“Peace has in it confidence in the Lord: that He directs all things, provides all things, and that He leads to a good end.” - Arcana Caelestia §8455
Kempton New Church

Week 4
Day 4

    Listen:

Holy Supper

And He said to them, With longing I have longed to eat this Passover with you before I suffer… And taking bread, He gave thanks and broke it, and gave to them saying, This is My body, which is given for you. Do this in remembrance of Me. And likewise the cup after supper, saying, This cup is the new covenant in My blood, which is poured out for you. (Luke 22:15, 19, 20)

Why do we break the bread instead of cutting it up?

And taking the seven loaves and the fishes, giving thanks, He broke, and gave to the disciples, and the disciples to the crowd (Matt 15:36). He was known to them in the breaking of bread (Luke 24:35).

In the Ancient Church bread was broken when it was given to another, and by this was signified to communicate [or share] good from one’s own, and to appropriate it from one’s own, thus to make love mutual. For when bread is broken and given to another it is communicated from one’s own; or when bread is broken among several, then the one piece of bread becomes a mutual possession, and consequently there is conjunction through charity.
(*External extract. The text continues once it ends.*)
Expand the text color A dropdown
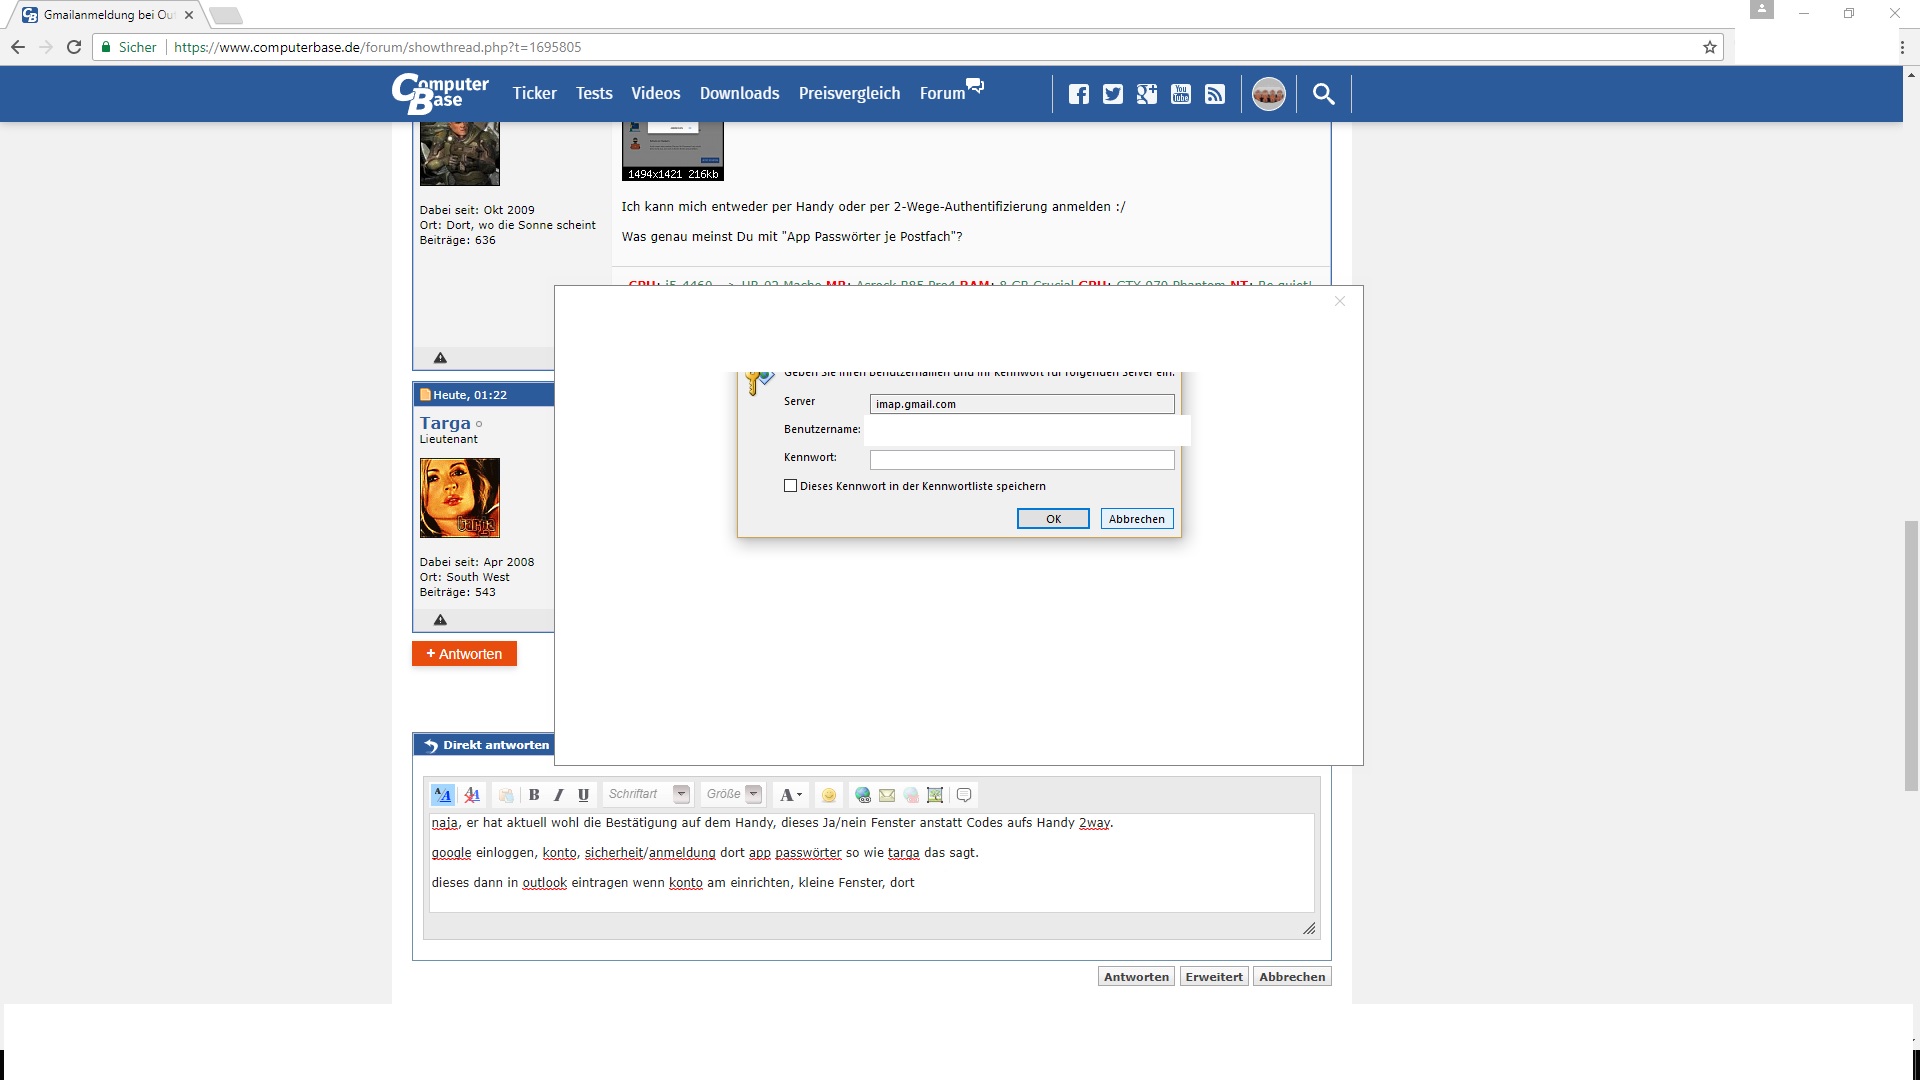1920x1080 pixels. coord(799,795)
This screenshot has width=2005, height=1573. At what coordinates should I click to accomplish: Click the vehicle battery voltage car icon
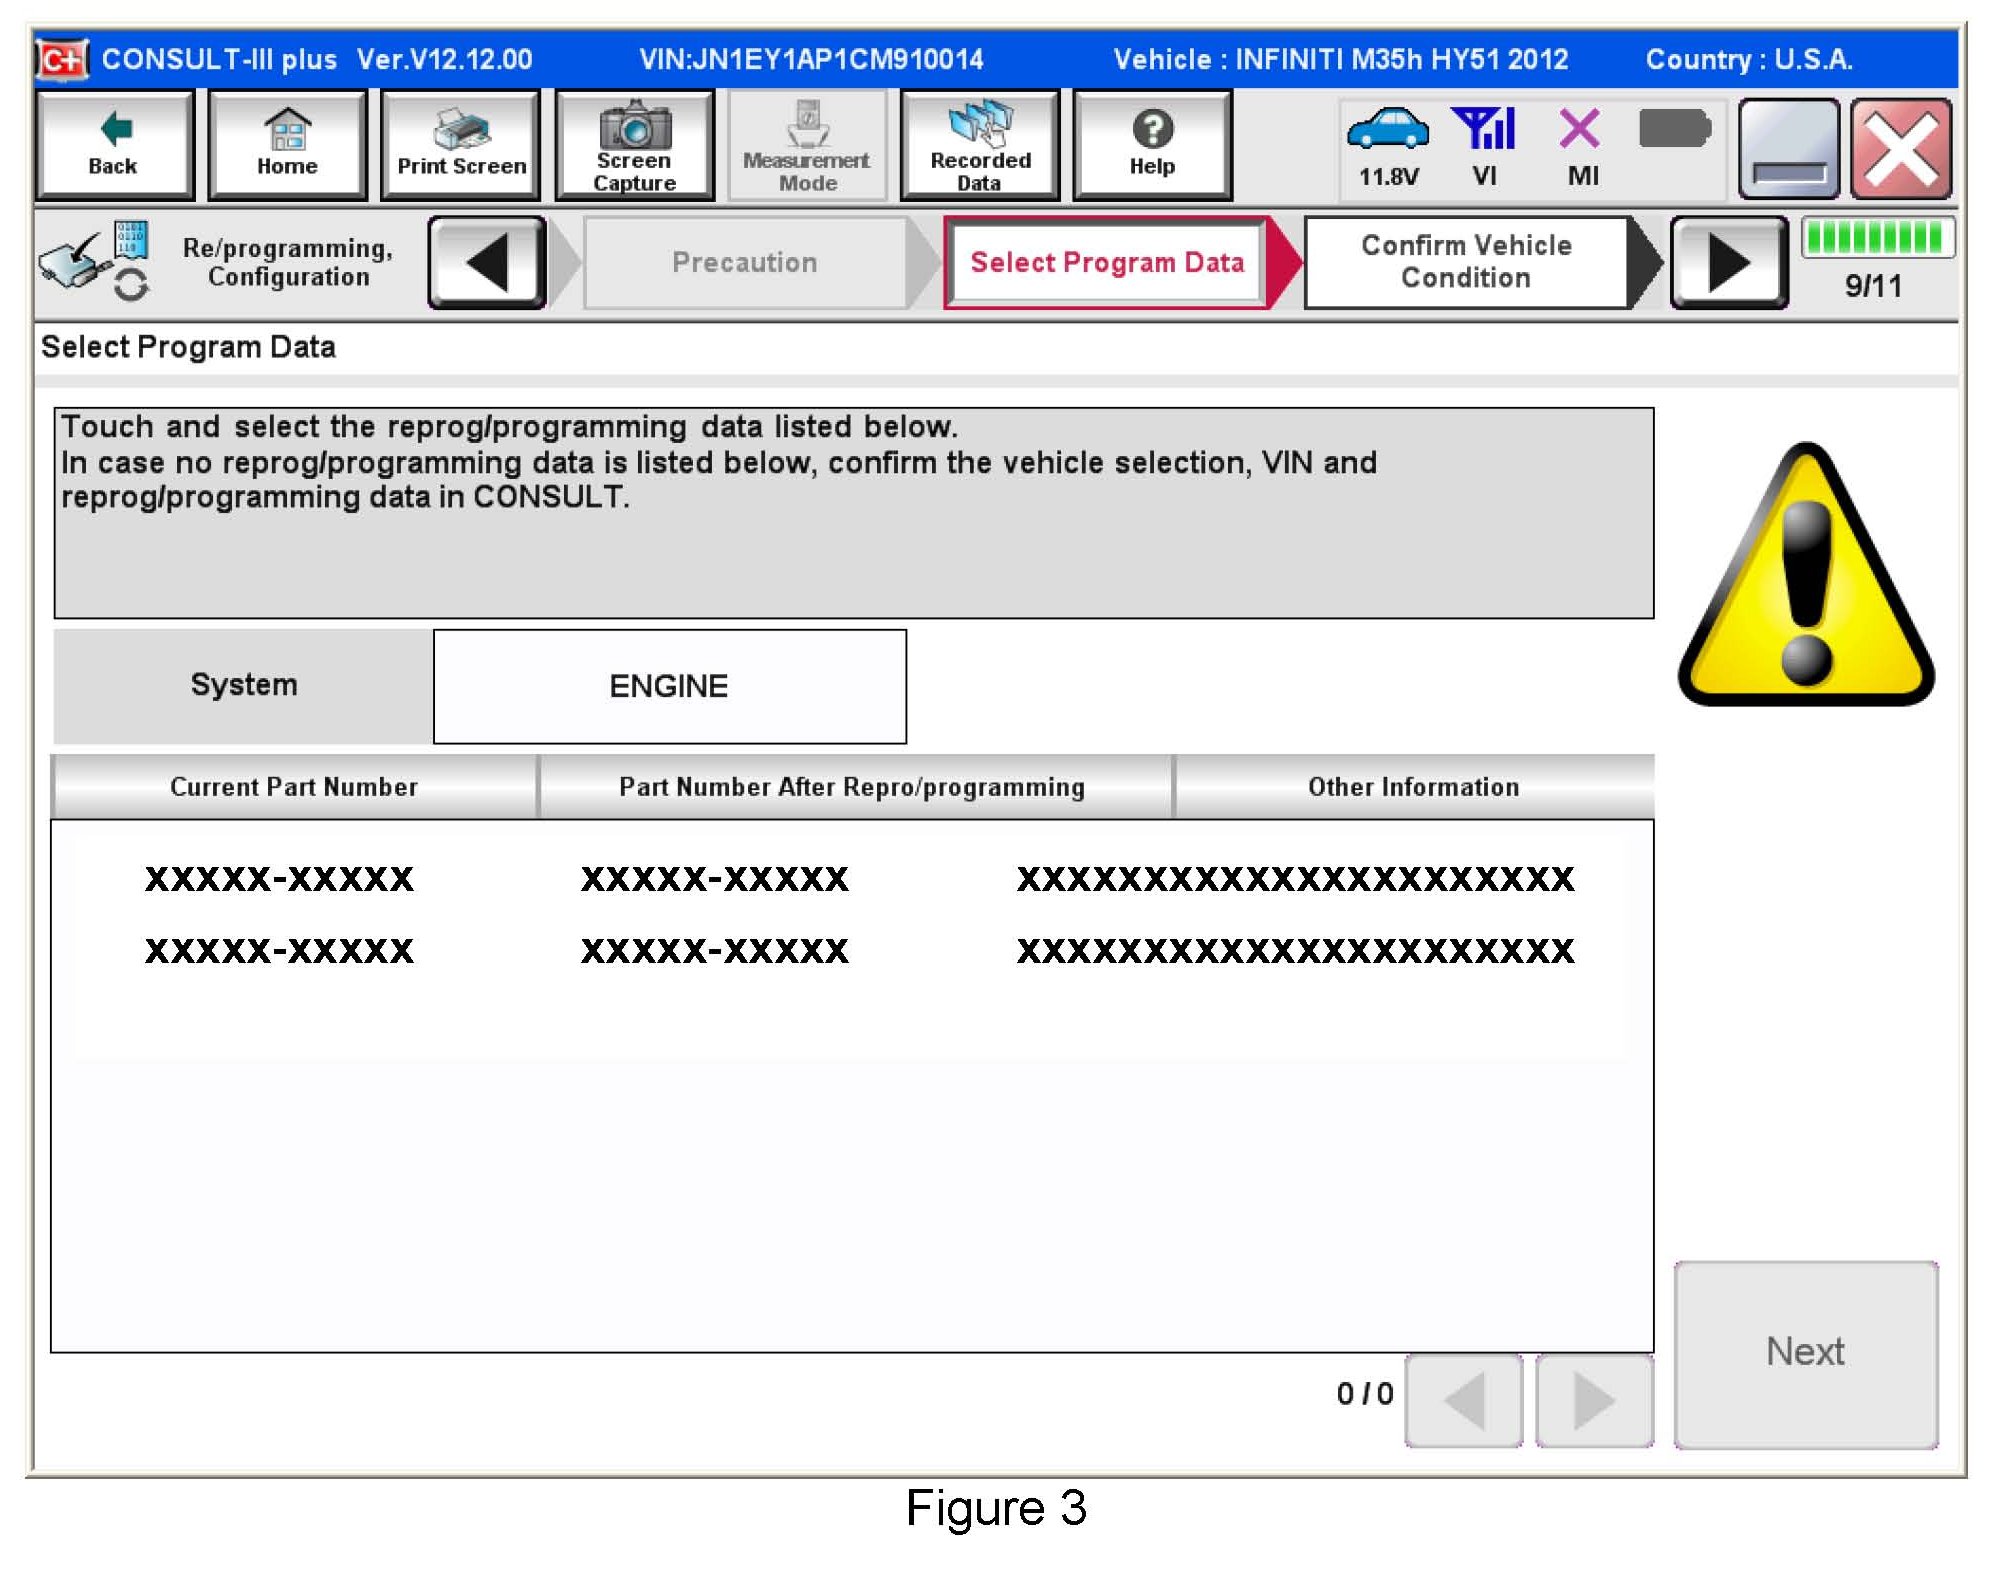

From this it is plain that the breaking of bread was significative of mutual love (AC 5405).

It is manifest what is meant by eating in the Holy Supper… namely, to have communication, to be conjoined, and to appropriate to oneself (AC 2187:4). “To eat” signifies to be appropriated and conjoined by love and charity. Hence it signifies to be consociated. “To eat” is predicated of the appropriation and conjunction of good, and “to drink,” of the appropriation and conjunction of truth… Hence it is, that “to be famished” and “hungry,” in the Word, signifies to desire good and truth from affection. The angels understand the things here spoken of according to their internal or spiritual sense alone, because the angels are in the spiritual world. Hence holiness from heaven flows in with the men of the church, when they receive the Sacrament of the Supper with sanctity. And thence is conjunction with the Lord (HD 220).

There was put before me in a vision a small plate full of bread, cut up into squares…. I was told that broken bread, not cut, signifies celestial things, for bread is broken with the lips and teeth, as at first with the hand, before it is eaten. Because this is according to nature, therefore celestial things are signified by bread broken with the hand, lips, so with the teeth, and so on into the minutest [particles] by the muscles, fibers, as it were by the minutest hands, lips and little mouths of the recipient vessels. But bread cut up with a knife is what simulates what is celestial, and yet is not celestial, as is the case with everything that is done by art. Therefore the bread placed before me, because it was cut up into little squares [and] little cubes, as it were, with knives, signified loathsome pleasantnesses… which are supposed by such as are in loathsome pleasantnesses to be celestial, when yet they are infernal (SD 2626–2627).

How has Providence protected the Holy Supper from profanation?

Lest [the papists] should profane the most Holy Supper, it is of the Lord’s Divine Providence that they should divide it, giving the bread to the people and drinking the wine themselves; for the wine in the Holy Supper signifies holy truth and the bread holy good; but when they are divided, the wine signifies profaned truth and the bread adulterated good; and further, that they should make the Holy Supper corporeal and material, and adopt this as the primary principle of religion. Anyone who turns his attention to these particulars and considers them with a somewhat enlightened mind may observe the wonderful operations of the Divine Providence for guarding the holy things of the Church, and for saving all who can be saved, and who are willing to be saved (DP 257:6).

The Roman Catholics, if they approach God the Savior Himself, not mediately but directly, and likewise administer the Holy Eucharist in both kinds, may more easily than the Reformed receive a living faith in the place of a dead faith, and be conducted by angels from the Lord to the gates of the New Jerusalem or the New Church, and be introduced into it with joy and shouting (BE 108).

Questions
  1. What is the difference between a representative act and a correspondential act?
  2. Is it wrong for us to slice bread outside of the holy supper?
  3. Does it strengthen a sense of communion with others in the congregation to think of the bread and wine as a “mutual possession,” something we all share?
  4. What should be done if for health or other reasons one cannot take one or both of the elements?
  5. Is the Holy Supper ever administered privately or to meet special conditions? Should one be free to ask?
  6. When the Lord first administered the Holy supper the disciples reclined at a table. Why do we come forward? Why do we kneel and not sit? Reach to take it? Share it with married partners? Etc.